¿Acaso crees, lector, que esa ferocidad contenida me asustó? Si es así, es que me conoces poco. La pena se diluyó en la esperanza de besar pronto esa frente de piedra y esos labios férreamente sellados. Pero no era el momento. Aún no quería acercarme a él.

Bajó el escalón y avanzó lentamente, a tientas, hacia la pradera. ¿Dónde estaba ahora su paso enérgico y retador? Se detuvo, como si no supiera hacia dónde dirigirse. Alzó la cabeza y abrió los párpados: con un gran esfuerzo, los elevó hacia el cielo y luego hacia el anfiteatro de árboles. Era evidente que para él no había más que tinieblas. Estiró la mano derecha (llevaba el brazo izquierdo, el mutilado, pegado al pecho), como si quisiera adivinar por el tacto lo que tenía alrededor. Pero solo tocó el vacío: los árboles estaban demasiado lejos. Persistió en el empeño, pero finalmente dobló los brazos y permaneció inmóvil y en silencio, soportando la lluvia que no cesaba de caer sobre su cabeza. En ese momento, John salió en su busca.

—Apóyese en mi brazo, señor —le dijo—, se acerca un chaparrón. ¿No cree que es mejor que entre en casa?

—Déjame solo —fue la respuesta.

John se retiró sin haber advertido mi presencia. El señor Rochester intentó pasear: fue en vano, la incertidumbre le cercaba. Volvió hacia la casa con paso vacilante, entró y cerró la puerta tras él.

Entonces me acerqué y llamé. La mujer de John me abrió enseguida.

—¿Cómo estás, Mary?

Retrocedió como si estuviera delante de un fantasma. La calmé, respondiendo a su apresurado «¿Es usted de veras, señorita Eyre, quien aparece en este solitario paraje a estas horas?» con un firme apretón de manos, y la seguí hasta la cocina; ahí estaba John, sentado frente al fuego. En pocas palabras, les expliqué que me había enterado de los eventos acaecidos en Thornfield desde mi partida y que había venido a ver al señor Rochester. Pedí a John que bajara a la caseta a pie de carretera donde había despedido al vehículo y trajera a casa el baúl que había dejado allí. Después, mientras me quitaba el chal y el sombrero, pregunté a Mary si había alguna habitación libre para pasar la noche en ella. No era fácil disponerlo todo a esas horas, pero tampoco era imposible, así que le informé de mi decisión de quedarme. Justo en ese instante sonó la campanilla del salón.
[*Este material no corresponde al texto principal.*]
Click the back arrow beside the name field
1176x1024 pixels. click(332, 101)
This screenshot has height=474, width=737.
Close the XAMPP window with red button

—Cuando entres, dile al señor que hay una persona en la casa que desea verle, pero no le des mi nombre.

—No creo que quiera recibir a nadie —respondió Mary—. Se aparta de todo el mundo.
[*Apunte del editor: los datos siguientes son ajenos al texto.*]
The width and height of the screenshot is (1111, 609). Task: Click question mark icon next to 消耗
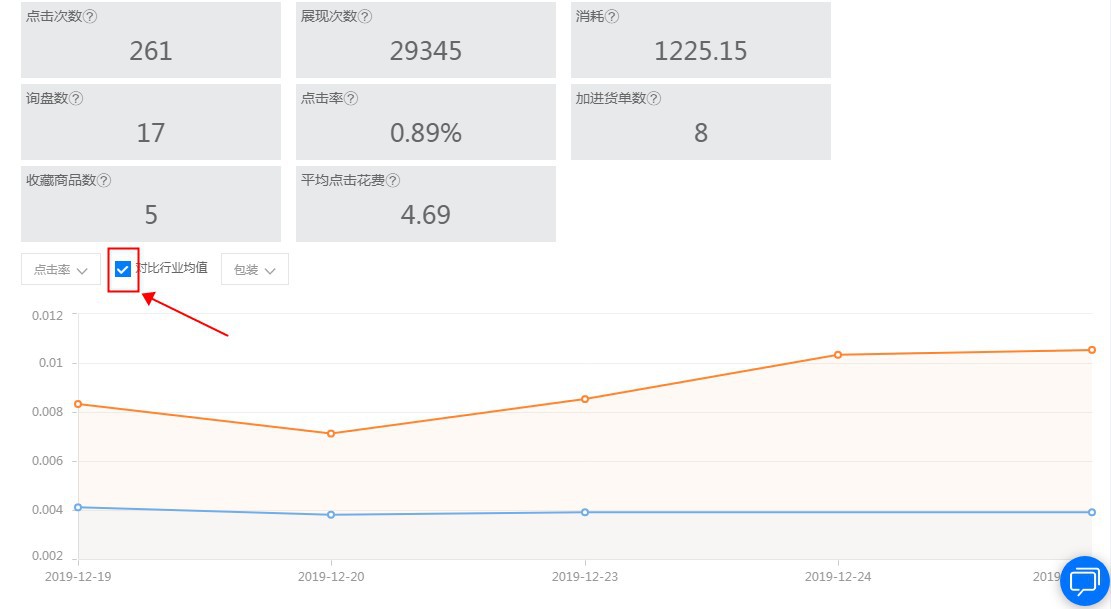pos(612,17)
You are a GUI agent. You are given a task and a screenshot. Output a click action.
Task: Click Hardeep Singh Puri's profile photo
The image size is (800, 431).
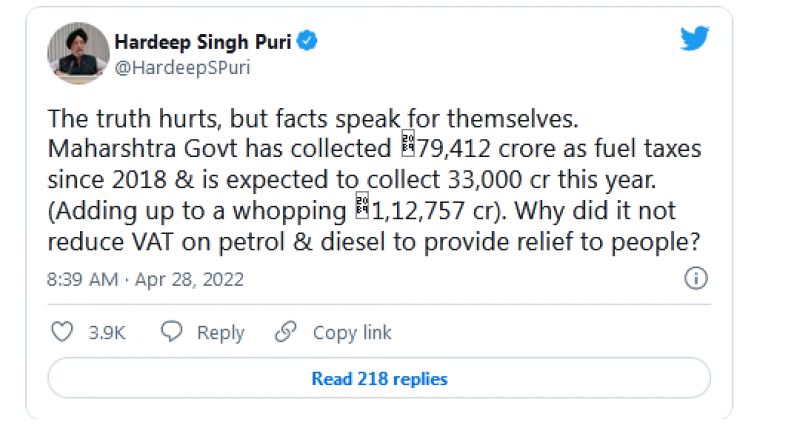[x=77, y=54]
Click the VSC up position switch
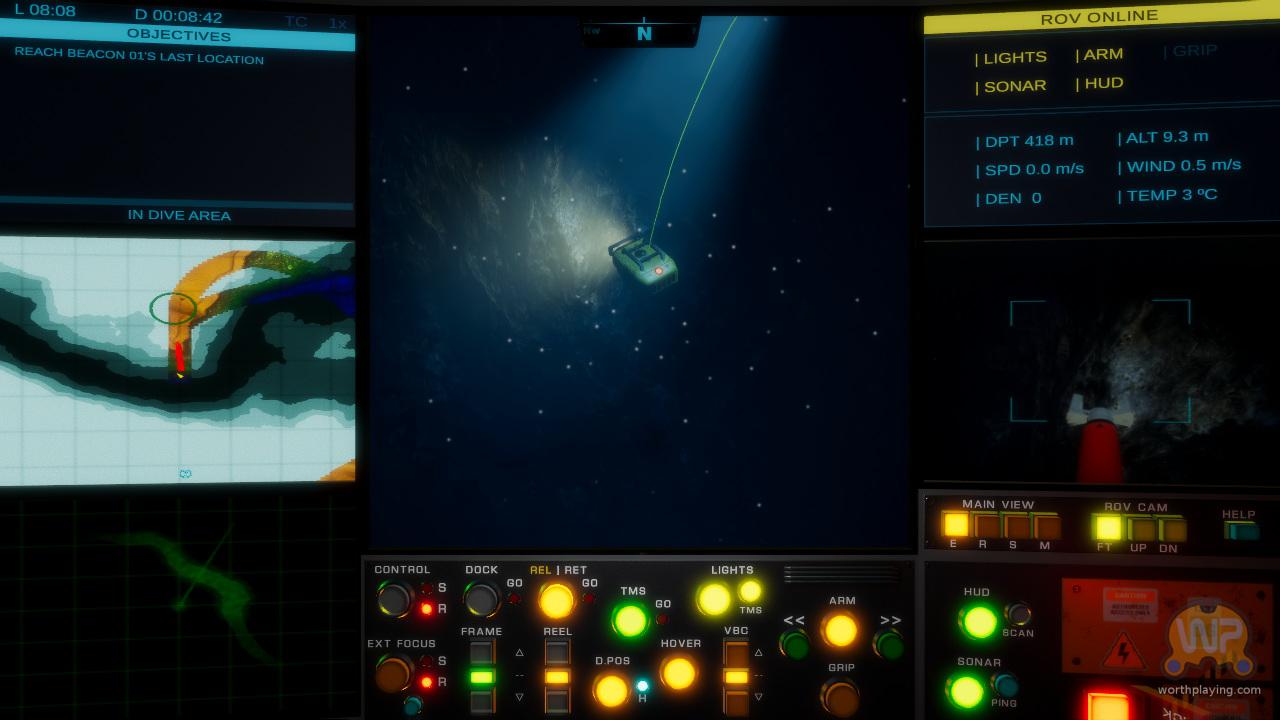Viewport: 1280px width, 720px height. pos(736,654)
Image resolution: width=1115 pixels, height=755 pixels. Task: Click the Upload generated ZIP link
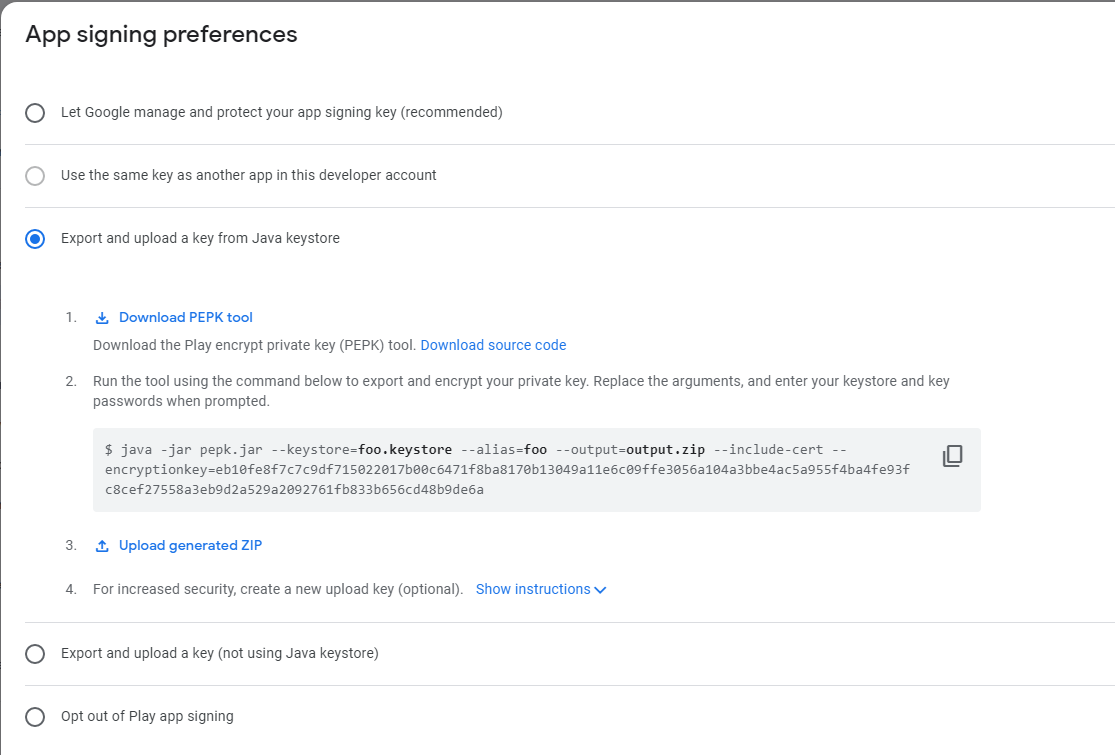[191, 545]
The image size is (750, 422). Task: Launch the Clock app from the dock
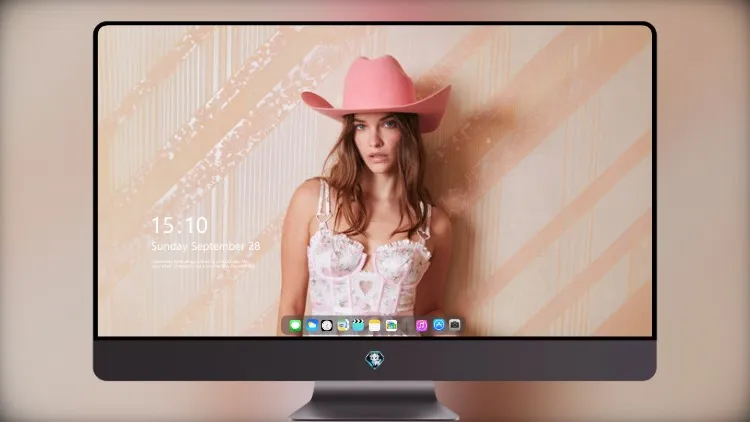tap(327, 326)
Cuando regresó, le pregunté qué le había contestado.

—Debe comunicarme su nombre y el motivo de su visita —replicó, y empezó a llenar un vaso de agua. Luego lo puso sobre una bandeja al lado de unas velas.

—¿Para eso te llamó? —pregunté.

—Sí. Siempre pide velas al atardecer, aunque de poco le sirven.

—Dame la bandeja. Yo la llevaré.

La tomé de sus manos y ella me señaló cuál era la puerta del salón. El temblor de mis manos sacudió la bandeja y derramó el agua. Mi corazón parecía a punto de reventar. Mary abrió la puerta, me cedió el paso y se fue.

El salón estaba oscuro: apenas unas ascuas ardían en la chimenea. Inclinado sobre ellas, con la cabeza apoyada en la antigua y envejecida chimenea, se hallaba el dueño de la casa. El viejo perro, Pilot, yacía a un lado hecho un ovillo, como si deseara dejar el camino libre a su amo o temiera ser pisado por este. Cuando entré, Pilot levantó las orejas; dio un brinco y corrió hacia mí, con tanto entusiasmo que casi me hizo soltar la bandeja. Conseguí depositarla sobre la mesa, le acaricié y dije con dulzura, «¡Siéntate!». El señor Rochester reaccionó al ruido girándose hacia la puerta, pero, al no ver nada, suspiró y nos dio la espalda.